Wednesday, October 20, 2010

Little Victories

I have been tired today in a way that makes me bone weary. Sluggishly I have managed to cook dinner, fold laundry and pick up and deal with Sam. I even took a 20 min walk with Tony. And I am TIRED. It is the fatigue that is killing me. I lay down to rest and get up feeling no better. I wish I could SLEEP and wake up and think to myself, "AHHHHH that is what good sleep must feel like."  Even on the B12, I am not feeling much change in my sleeping.

I had the EEG this week which didn't help the sleeping as they made me stay up and get only four hours of sleep before the test. I tried to schedule the last test my neurologist needs today and spent an hour on the phone before my weariness forced me to admit defeat and lay down before I had to go get Sam from school.

That being said I weighed in at 184 today and put on a size 14 for the first time in months. It was nice to feel that my body is getting back to the way it was before my spiral down to complete dis-ease. I went to the grocery store and promptly forgot why I went. If Sam hadn't been with me I don't know that I would have remembered. We got home and he helped me inside. I hate seeing the look of concern on his face and it was what motivated me to rest for about a half hour and then make his dinner. I am determined to be as strong for him as I can.

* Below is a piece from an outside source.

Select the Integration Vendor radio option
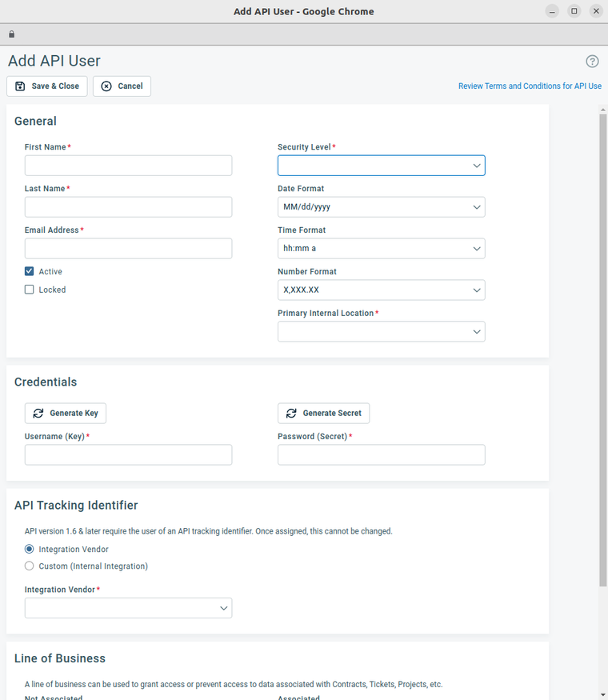Viewport: 608px width, 700px height. [x=30, y=550]
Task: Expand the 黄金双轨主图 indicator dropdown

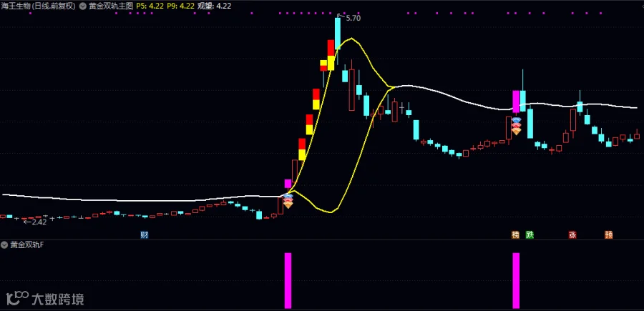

My other small victory is that I am coming under my Fat limit every day but my carbohydrates are nearly always over. I am trying and I feel like the fat is more important than the carbs.

Alice sat on my feet most of the day another sure sign that something in my body is noticeably off today.

The other thing I found out a few days ago, was that I was taking the wrong medications. Tony and I have decided that he is going to have to fill my box until my mind is better so that it doesn't happen again. It was likely why I was so depressed when I wrote last. Today it isn't depression that is my battle, it truly is the fatigue. If I could only rest, deeply, soundly, then I am almost certain my mind would come back to me.